2011 Fiscal Year Research-status Report
臨床応用可能な癌細胞特異的全身投与型siRNAデリバリーシステムの構築
Project/Area Number |
23590045
|
Research Institution | Kumamoto University |
Principal Investigator |
有馬 英俊 熊本大学, 生命科学研究部, 教授 (50260964)
|
Project Period (FY) |
2011-04-28 – 2014-03-31
|
Keywords | シクロデキストリン / デンドリマー / PEG化葉酸 / 腫瘍特異的デリバリー / siRNA / 抗がん剤 / 抗腫瘍効果 / 全身デリバリー |
Research Abstract |
平成23年度は、我々が開発した遺伝子・核酸医薬キャリアであるPAMAMデンドリマー/α-シクロデキストリン結合体(α-CDE)に、さらに癌細胞指向性素子であるPEG化葉酸を新たに修飾した癌細胞選択的なsiRNAデリバリーシステムの構築を企図して、Fol-PαCを新規に構築することを目的に検討を行った。まず、デンドリマーの世代数を3とし、PEG化葉酸の置換度の異なる3種のFol-PαCの調製を行い、またそれと並行して、混合物であるFol-PαCの精製品であるsFol-PαCの調製も開始した。その結果、置換度2, 4, 7の3種のFol-PαCsを調製できた。また、sFol-PαCの原料となるα-CDEの精製をHPLCを用いて行った。現在、Fol-PαCの精製条件等について検討中である。次に、RNAi効果を、pGL3ルシフェラーゼ遺伝子安定発現細胞にsiRNAを導入後のルシフェラーゼ活性を指標にRNAi効果を葉酸レセプター(FR)を過剰発現するKB細胞を用いて評価した。その結果、3種のFol-PαCの中で、置換度4のFol-PαC(DSF4)とsiRNAとの複合体が最も高いRNAi効果を示した。また、このRNAi効果ならびに複合体の細胞取込みは、葉酸の添加により低下したことから、本複合体は、FRを介した細胞取り込み後、RNAi効果を誘導することが示唆された。

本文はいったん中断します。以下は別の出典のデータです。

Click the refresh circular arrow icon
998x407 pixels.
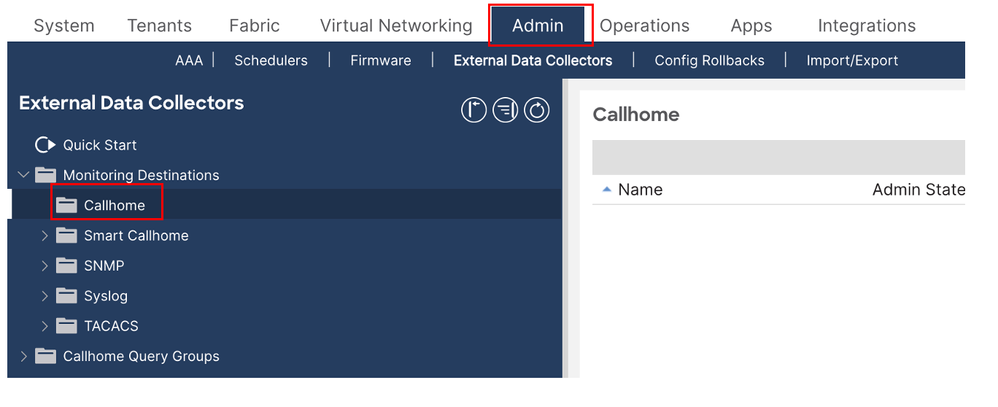[537, 110]
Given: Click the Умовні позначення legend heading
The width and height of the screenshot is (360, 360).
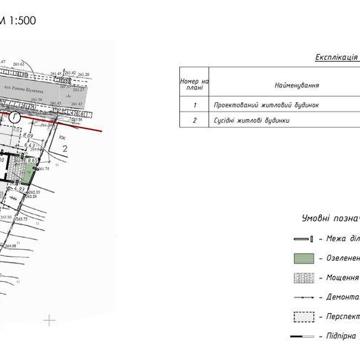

また、Fol-PαC(DSF4)/siRNA複合体の粒子径およびζ電位はチャージ比20において、それぞれ111 nmおよび9.7 mVであり、本複合体はFRを介した細胞内取込みに有利な物性を示すことが示唆された。さらに、Fol-PαC(DSF4)/siRNA複合体のKB細胞に対する細胞障害性は、市販遺伝子導入試薬に比べて極めて低いことが示された。
|
Current Status of Research Progress |
Current Status of Research Progress
2: Research has progressed on the whole more than it was originally planned.
Reason
各種置換度のFol-PαCを用いてRNAi効果の検討を行い、PEG化葉酸の至適置換度を見出せたこと、siRNA複合体の優れた物理化学的性質(粒子径、ζ電位)、極めて低い細胞障害性、FRを介した細胞取込みを明らかにできたことは当初の目的を達成している。しかし、当初PEG化葉酸の置換度が整数倍の精製Fol-PαCを用いて、そのsiRNA複合体の物理化学的性質、RNAi効果などを、混合物であるFol-PαCと比較検討を行う予定であったが、その原料となるα-CDEの精製が非常に大変で時間がかかったため、Fol-PαCの精製が遅れているため、おおむね順調な進展と判断した。
|
Strategy for Future Research Activity |
平成 23 年度の検討を踏まえて、平成 24 年度にはまず、予定より遅れているFol-PαCの精製を行う。次に、そのsiRNA複合体を調製し、構造・物理化学的性質・安定性試験を実施する。また、置換度の異なる各種sFol-PαCのRNAi効果の比較検討し、最も高いRNAi効果を示したsFol-PαCを明らかにする。その後、至適な置換度を有するsFol-PαC/ siRNA複合体を用いて、担癌マウスの尾静脈に投与後の抗腫瘍効果について検討を行う。次に得られたsiRNA/sFol-PαC複合体をマウス皮下に投与後のCy-5ラベル化siRNAの体内動態について蛍光HPLCによる定量およびin vivoイメージング装置を用いて評価する。安全性の観点から、siRNA/sFol-PαC複合体をマウスに静脈内投与後の血液生化学検査値や臓器障害性について検討する。さらに、臨床応用に際して必要な化合物の化学的・物理的評価は、構造の最適化されたsFol-PαCを用いて検討を行う。
|
Expenditure Plans for the Next FY Research Funding |
平成23年度は11,151円の残額がでたが、研究で使用する試薬等は高額のものが多く、1品を購入するには金額が不足していたため、平成24年度のはじめに試薬代として使用する。また、次年度の研究費の使用予定は次の通りである。【総予算】1,311,151円 【消耗品費】合計1,11,151円 CDE 結合体類調製試薬:211,151円; siRNA 試薬 250,000円; 細胞培養試薬 100,000円;抗体・試薬 100,000円; その他 試薬 100,000円; 細胞培養器具 100,000円; その他 実験器具 100,000円; 実験動物 150,000円【旅費】合計150,000円 国内学会:50,000円;国際学会:100,000円【その他】合計50,000円 研究成果投稿料:50,000円
|
Research Products
(4 results)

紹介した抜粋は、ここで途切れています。